● What you should do
According to the caikit-serving setup guide below, roughly how much storage does the git repo for flan-t5-xl require?

● Source document
--- begin ---
/caikit-serving

Primary LanguageDockerfile

Installation

Setting up an OpenShift cluster is outside the scope of this document

  1. Set up Istio: Istio install doc
  2. Set up KNative Serving: Knative Serving install doc
  3. Install Cert Manager: Cert Manager install doc
  4. Install KServe:
kubectl apply -f https://github.com/kserve/kserve/releases/download/v0.10.0/kserve.yaml

Setting up Caikit

  1. Set up servingruntime

The following servingruntime configures caikit

oc apply -f caikit-servingruntime.yaml

Now you have the ability to create inference services for caikit format models

Converting Model Using Caikit-NLP

Caikit does not have the ability to load generic models, but they can be converted (mostly) from existing HuggingFace models

  1. Ensure git/git-lfs is installed
yum -y install git git-lfs
git lfs install
  1. Clone given model (note that the git repo for flan-t5-xl requires roughly 64Gb of storage)
git clone https://huggingface.co/google/flan-t5-xl
  • An alternative method that may be a bit smaller of a download
import transformers

pipeline = transformers.pipeline(model="google/flan-tf-xl")

# Model files will be under ~/.cache/huggingface
  1. Create virtualenv
python3 -m virtualenv venv
source venv/bin/activate
  1. Clone caikit-nlp and install
git clone https://github.com/Xaenalt/caikit-nlp
pip install ./caikit-nlp
  1. Convert model
import caikit_nlp

base_model_path = "flan-t5-xl"
saved_model_path = "flan-t5-xl-caikit"

# This step imports the model into caikit_nlp and configures in caikit format
model = caikit_nlp.text_generation.TextGeneration.bootstrap(model_path)

# This saves the model out to disk in caikit format. It will consist of a directory with a config.yml and an artifacts directory
model.save(model_path=model_save_path)
--- end ---
● Supplied data
--- begin ---
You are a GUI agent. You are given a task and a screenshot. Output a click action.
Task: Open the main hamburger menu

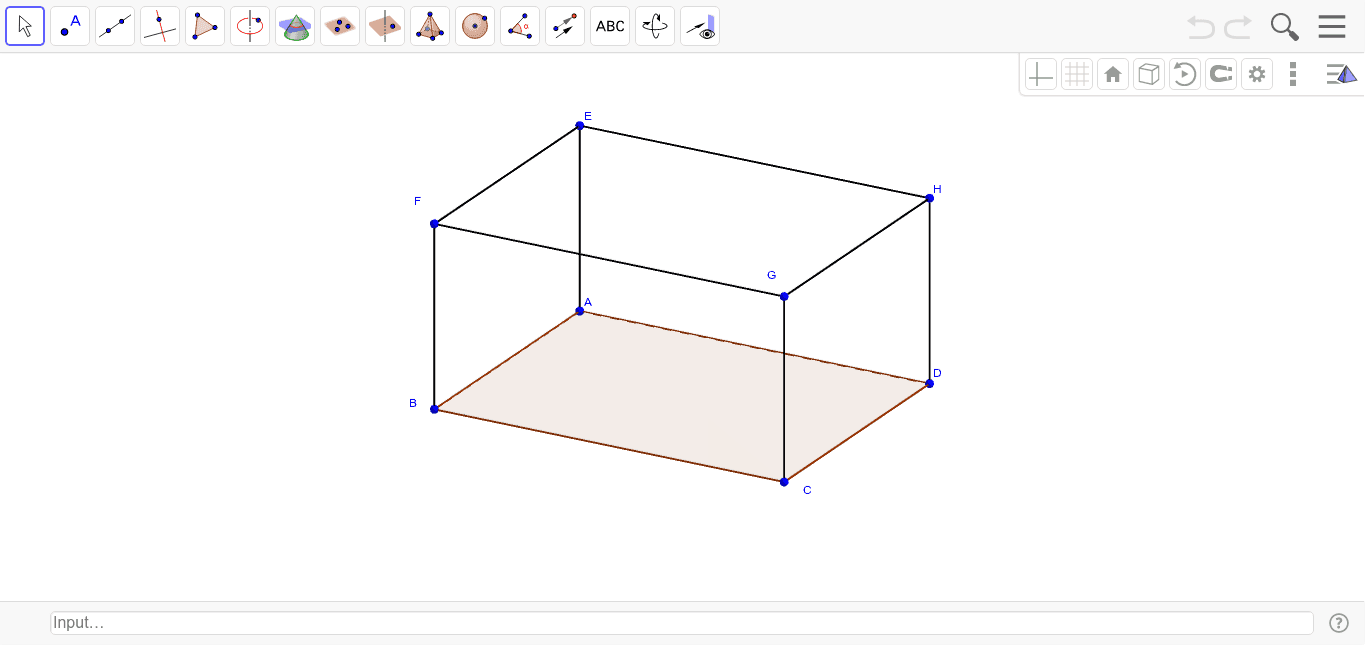(x=1332, y=27)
--- end ---
● Final result
Roughly 64Gb